First national epidemiological study in childhood visual disability (BCVISG) wins Ulverscroft David Owen prize
6 July 2021
The paper reports the findings of the British Childhood Vision Impairment and Blindness study (BCVISG) which relied on ophthalmologists and paediatricians across the UK’s four nations reporting newly diagnosed children with VI/SVIBL through the British Ophthalmological Study Unit (BOSU) and the equivalent national paediatric surveillance unit (BPSU). BCVIS2 was a prospective UK-wide, cross-sectional, observational study to establish an inception cohort of children newly diagnosed with visual impairment. Ophthalmologists and paediatricians reported cases from 89 hospitals and community centres across the UK.
This is the first national study anywhere in the world of the epidemiology of all-cause full-spectrum childhood vision impairment (ranging from vision impairment to blindness; VI/SVIBL in WHO terminology). It provides contemporary data on incidence, underlying conditions, mortality and current and emerging influences on childhood visual disability. As the Editorial on the paper in The Lancet Adolescent Child Health noted, the study addresses a key global health evidence gap.
Lucinda Teoh, PhD student in the Vision and Eyes Group led by Jugnoo Rahi at UCL GOS Institute of Child Health, said, ‘I am delighted to be part of the BCVIS research team awarded the Ulverscroft David Owen prize along with the members of our Study Interest Group (BCVISG) comprising more than 250 clinical collaborators.
The purpose of this prize is to recognise high quality research in paediatric ophthalmology, visual sciences and promote academic paediatric ophthalmology. We are particularly proud that this award recognises the importance and success of national collaborative networks in undertaking research that answers questions that are important to clinical practice and policy.’

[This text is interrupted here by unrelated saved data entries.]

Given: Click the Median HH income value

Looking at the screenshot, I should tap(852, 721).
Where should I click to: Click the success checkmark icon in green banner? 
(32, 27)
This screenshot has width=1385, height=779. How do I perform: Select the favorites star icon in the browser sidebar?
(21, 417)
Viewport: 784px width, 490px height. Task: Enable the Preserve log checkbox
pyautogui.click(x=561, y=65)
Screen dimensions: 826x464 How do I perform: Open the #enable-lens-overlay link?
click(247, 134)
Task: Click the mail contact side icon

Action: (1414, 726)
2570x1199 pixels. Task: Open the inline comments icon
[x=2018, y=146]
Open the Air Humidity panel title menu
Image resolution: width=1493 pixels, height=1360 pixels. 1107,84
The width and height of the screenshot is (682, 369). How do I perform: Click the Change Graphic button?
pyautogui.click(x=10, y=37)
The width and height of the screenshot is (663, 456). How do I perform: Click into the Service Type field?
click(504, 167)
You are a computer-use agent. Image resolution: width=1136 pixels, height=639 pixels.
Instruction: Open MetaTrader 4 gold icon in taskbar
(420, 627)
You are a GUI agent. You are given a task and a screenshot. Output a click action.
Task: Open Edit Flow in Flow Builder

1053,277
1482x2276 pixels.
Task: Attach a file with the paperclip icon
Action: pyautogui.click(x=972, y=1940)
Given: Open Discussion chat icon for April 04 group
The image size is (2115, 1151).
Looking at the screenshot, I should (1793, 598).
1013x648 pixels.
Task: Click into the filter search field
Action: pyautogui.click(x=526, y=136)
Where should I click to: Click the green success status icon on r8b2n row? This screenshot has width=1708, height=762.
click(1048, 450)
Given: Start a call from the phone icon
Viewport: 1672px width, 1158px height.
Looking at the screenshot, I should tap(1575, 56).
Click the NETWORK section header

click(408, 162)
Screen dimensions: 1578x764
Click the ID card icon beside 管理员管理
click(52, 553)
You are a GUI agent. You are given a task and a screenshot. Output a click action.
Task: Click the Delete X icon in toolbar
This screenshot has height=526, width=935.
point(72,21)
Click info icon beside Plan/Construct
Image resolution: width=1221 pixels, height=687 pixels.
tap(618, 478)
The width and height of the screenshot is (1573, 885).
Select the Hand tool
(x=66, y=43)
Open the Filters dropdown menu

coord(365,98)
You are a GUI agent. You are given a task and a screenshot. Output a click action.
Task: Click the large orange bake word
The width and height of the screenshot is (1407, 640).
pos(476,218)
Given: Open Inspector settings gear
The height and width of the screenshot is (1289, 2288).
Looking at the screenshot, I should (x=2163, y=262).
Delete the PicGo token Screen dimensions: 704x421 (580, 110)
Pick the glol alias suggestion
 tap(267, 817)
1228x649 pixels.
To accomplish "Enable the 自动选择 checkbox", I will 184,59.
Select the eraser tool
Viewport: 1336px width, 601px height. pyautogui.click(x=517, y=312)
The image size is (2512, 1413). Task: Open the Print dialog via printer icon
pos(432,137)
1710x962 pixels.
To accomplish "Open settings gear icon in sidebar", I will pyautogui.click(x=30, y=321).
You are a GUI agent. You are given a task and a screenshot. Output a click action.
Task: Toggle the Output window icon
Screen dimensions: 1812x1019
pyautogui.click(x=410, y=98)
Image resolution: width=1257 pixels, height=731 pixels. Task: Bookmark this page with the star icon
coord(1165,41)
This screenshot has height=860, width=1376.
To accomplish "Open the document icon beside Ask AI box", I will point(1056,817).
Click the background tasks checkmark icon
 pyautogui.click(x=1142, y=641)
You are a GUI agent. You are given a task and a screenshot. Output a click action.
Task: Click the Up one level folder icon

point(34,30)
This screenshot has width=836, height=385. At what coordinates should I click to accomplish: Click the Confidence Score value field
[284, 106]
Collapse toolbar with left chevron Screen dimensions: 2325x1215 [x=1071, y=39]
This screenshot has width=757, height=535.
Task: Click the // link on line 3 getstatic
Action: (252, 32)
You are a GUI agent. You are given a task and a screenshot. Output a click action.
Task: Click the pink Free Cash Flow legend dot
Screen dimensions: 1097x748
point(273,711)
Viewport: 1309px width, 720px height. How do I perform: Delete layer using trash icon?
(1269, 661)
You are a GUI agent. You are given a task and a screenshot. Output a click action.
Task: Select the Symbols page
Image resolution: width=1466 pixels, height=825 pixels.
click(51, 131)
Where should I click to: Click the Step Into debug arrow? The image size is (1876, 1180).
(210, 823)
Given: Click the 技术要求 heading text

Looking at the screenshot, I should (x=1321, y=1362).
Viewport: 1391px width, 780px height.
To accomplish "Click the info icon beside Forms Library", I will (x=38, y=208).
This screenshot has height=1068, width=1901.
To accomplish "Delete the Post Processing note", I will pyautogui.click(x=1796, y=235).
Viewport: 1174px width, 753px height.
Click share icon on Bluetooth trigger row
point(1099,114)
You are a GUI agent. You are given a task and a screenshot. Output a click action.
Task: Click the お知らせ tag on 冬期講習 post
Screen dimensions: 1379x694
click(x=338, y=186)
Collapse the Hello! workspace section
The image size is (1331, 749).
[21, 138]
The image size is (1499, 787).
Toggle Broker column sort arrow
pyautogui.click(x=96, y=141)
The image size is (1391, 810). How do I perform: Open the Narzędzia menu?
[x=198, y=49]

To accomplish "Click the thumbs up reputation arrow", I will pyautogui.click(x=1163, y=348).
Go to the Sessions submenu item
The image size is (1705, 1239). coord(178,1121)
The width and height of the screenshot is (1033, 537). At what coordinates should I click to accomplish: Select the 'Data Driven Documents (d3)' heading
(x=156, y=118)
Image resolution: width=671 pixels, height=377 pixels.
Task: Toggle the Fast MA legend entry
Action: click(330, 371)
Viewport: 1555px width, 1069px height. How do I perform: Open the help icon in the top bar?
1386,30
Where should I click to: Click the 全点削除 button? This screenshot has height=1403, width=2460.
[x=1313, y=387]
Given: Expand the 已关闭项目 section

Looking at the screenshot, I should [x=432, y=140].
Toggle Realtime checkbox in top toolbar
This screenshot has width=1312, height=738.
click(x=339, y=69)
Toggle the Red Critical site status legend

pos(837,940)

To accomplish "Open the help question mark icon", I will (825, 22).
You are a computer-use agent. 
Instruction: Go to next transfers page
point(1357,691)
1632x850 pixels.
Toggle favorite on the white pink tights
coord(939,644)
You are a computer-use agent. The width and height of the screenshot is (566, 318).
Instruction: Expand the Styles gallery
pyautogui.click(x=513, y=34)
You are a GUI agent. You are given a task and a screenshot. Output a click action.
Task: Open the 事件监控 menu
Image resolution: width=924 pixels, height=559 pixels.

The findings demonstrate the importance of childhood visual disability as a key ‘sentinel’ population health indicator, for example through the increased associated mortality rate. The findings identify that children newly diagnosed with VI/SVIBL are an increasingly complex group, both clinically and aetiologically. Childhood visual disability also continues to disproportionately affect those from socio-economically disadvantaged backgrounds as well those from any ethic group other than White.
Finally, the majority of children have conditions that are currently not amenable to prevention or treatment; whilst this demonstrates that preventable or treatable conditions are being well addressed by current provision, it also shows that there remains much work to be done, in particular in relation to cerebral visual impairment, if the burden of childhood disabilities is to be reduced. This population therefore has significant healthcare needs which require effective multi-disciplinary clinical care and interventional research.
It is hoped the study will improve attention to childhood visual disability in the broader context of child health and inform provision of child health and eye care services and planning of interventional research.
This study was funded by Fight for Sight and was additionally supported by the Ulverscroft foundation and NIHR.